Many investors enter into a relationship with their brokers with little or no knowledge about their background, such as time in the business, expertise or ability to manage money. Investors also are often in the dark when it comes to particulars of the firms they are dealing with.
This is a mistake.
Well-informed investors who know the lay of the land and who ask the right questions can communicate their needs to a broker more effectively. Perhaps more importantly, they can also ensure that they aren't being taken advantage of, particularly when it comes to commission charges.
To that end, below is a list of questions and actions that will help ensure that neither your broker, nor your brokerage firm, is ripping you off.
Do a Search
Go to the NASD website and conduct a search for your broker and his or her firm by name. Are there any judgments or liens against your broker? Has he or she been terminated by a prior employer? Have any complaints been registered? If so, what are they? The request for information is free, and often a detailed report will be sent to your email account within a few minutes of making a request.
This information will give you a basis for your future relationship with both the registered representative and the firm. In other words, it will either give you confidence that both parties are on the up and up, or that they are charlatans that must be avoided.
Ask your broker or prospective broker why he or she works at the firm. Inquire about how many years your broker has been in the business, as well as the number of clients with which he or she works. Also ask what his/her "money line" is! In other words, how does the broker make money? Not only will knowing about a broker's money line let you know what the broker is making/charging in terms of commission, it will also give you a good idea of whether the broker has a decent number of clients.
Does the Firm Make Markets?
Most major firms are market makers, meaning they act as intermediaries between buyers and sellers when trading Nasdaq stocks. However, many of those same brokerage firms also use their market-making status to build an inventory of stocks so that they are not only making a commission off of you, but also money on the actual purchase or sale of the stock you buy. Remember, they buy at the bid and sell at the offer or ask. As an investor, you do just the opposite.
Simply asking whether the firm makes markets in the stocks you are buying will give you a better picture of exactly how much money is being generated from your account. This will also give you some leverage when it comes to negotiating your commission structure.
Negotiate, Negotiate, Negotiate
Commissions are negotiable. Remember, with the abundance of discount brokers and stock research information available on the web, your broker needs to be competitive when it comes to commissions.
Suggest tying your commissions to the broker's performance. Most good brokers will at least be receptive to this suggestion. Of course, you should remember that you also often get what you pay for. If you want a full-service broker, access to the best research and shares in an IPO, you will almost definitely need to pay more than the pittance being charged by the deep-discount firms. Regardless of what kind of service you think you need, shop around and see what other firms are charging, then try to negotiate a mutually beneficial deal.
Read Up on the Firm
Trade journals and the web are excellent sources for researching big-name brokers. Look for any high-level departures or problems. Try to determine whether the company is competitive, not only in the commissions it charges, but in the array of products being offered.

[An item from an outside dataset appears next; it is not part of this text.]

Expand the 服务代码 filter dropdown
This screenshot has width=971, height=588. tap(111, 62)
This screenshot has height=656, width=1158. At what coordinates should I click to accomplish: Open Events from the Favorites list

Firms that peddle their own research, particularly those that recommend companies with which they have a banking relationship, probably have an inherent conflict of interest.
Simply knowing that these conflicts exist and letting the broker know you know should limit the possibility that your broker will take advantage of you.
Remind your broker that you are benchmarking his or her performance against other major indices such as the Dow or the S&P 500. Also make it clear that if your broker isn't out-pacing these indices after a period of time, you can always buy mutual funds or ETFs that will track those indices. This won't fail to get their attention.
Review Your Monthly Statements and Ask Questions
You must review your monthly/quarterly statement! Account for every dollar. Look at every trade and confirm that the commission you agreed upon is being charged. If there are any discrepancies or you notice that any unauthorized trades have been made, you must approach or confront your broker - or better yet, the firm's sales manager.
Talk to the Sales Manager Periodically
Sales managers typically get an override on any commissions generated on your account. This means that they make money on any trades conducted in your account for supervising your broker and making sure the trades being executed are consistent with your investment objectives.
This means that you need to speak to this person on a regular basis. The sales manager is unlikely to be familiar with every detail of your account, but he or she will be able to tell you more about your broker's - and the firm's - history. Sales managers also can help you confirm information you have received from your broker.
Communicate in Plain Terms
Tell your broker - in plain English - what your financial goals are.
In other words, don't say that you want to save money for your child's college tuition. Instead, ask about what the most efficient way is for you to accumulate funds to meet a future goal. This gives your broker a sense of not only what you need the money for, but also of your time horizon.
The Bottom Line
Be informed. Letting your broker or advisor know that you have done your homework, that you are expecting them to perform and that you are ready, willing and able to detail your financial goals in a crisp, clear manner will make your relationship more productive. It will also put the advisor on notice that you are a savvy investor who cannot be taken advantage of.